── DATA FOR ANALYSIS

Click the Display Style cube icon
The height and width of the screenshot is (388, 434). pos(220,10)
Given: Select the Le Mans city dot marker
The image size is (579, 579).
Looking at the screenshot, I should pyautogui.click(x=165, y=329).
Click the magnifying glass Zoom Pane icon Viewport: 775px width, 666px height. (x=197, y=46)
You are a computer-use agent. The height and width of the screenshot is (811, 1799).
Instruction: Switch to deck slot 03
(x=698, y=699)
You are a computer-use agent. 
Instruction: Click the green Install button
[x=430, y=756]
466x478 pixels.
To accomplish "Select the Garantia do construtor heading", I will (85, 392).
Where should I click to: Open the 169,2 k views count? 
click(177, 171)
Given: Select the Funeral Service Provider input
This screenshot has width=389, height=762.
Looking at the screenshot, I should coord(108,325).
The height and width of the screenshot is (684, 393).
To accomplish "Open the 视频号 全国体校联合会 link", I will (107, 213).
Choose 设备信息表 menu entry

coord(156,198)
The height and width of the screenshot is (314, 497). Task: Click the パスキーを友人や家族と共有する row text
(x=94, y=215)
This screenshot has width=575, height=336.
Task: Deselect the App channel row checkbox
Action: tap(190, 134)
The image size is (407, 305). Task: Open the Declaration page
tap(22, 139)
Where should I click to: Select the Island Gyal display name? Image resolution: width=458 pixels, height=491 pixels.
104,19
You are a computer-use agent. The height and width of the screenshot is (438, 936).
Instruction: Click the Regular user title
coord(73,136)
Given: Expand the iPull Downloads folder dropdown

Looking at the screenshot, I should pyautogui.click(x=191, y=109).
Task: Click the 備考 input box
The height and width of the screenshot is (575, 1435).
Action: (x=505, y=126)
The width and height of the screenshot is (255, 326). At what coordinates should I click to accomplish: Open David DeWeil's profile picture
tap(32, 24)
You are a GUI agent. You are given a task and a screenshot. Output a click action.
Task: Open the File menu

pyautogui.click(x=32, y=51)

────

*HOW TO COMPLETE THIS TASK*
Looking at the records above, return exactly the lines from the line with "The image size is (579, 579)." to the line with "is (811, 1799).", both ends included.

*SOLUTION TO THE EXERCISE*
The image size is (579, 579).
Looking at the screenshot, I should pyautogui.click(x=165, y=329).
Click the magnifying glass Zoom Pane icon Viewport: 775px width, 666px height. (x=197, y=46)
You are a computer-use agent. The height and width of the screenshot is (811, 1799).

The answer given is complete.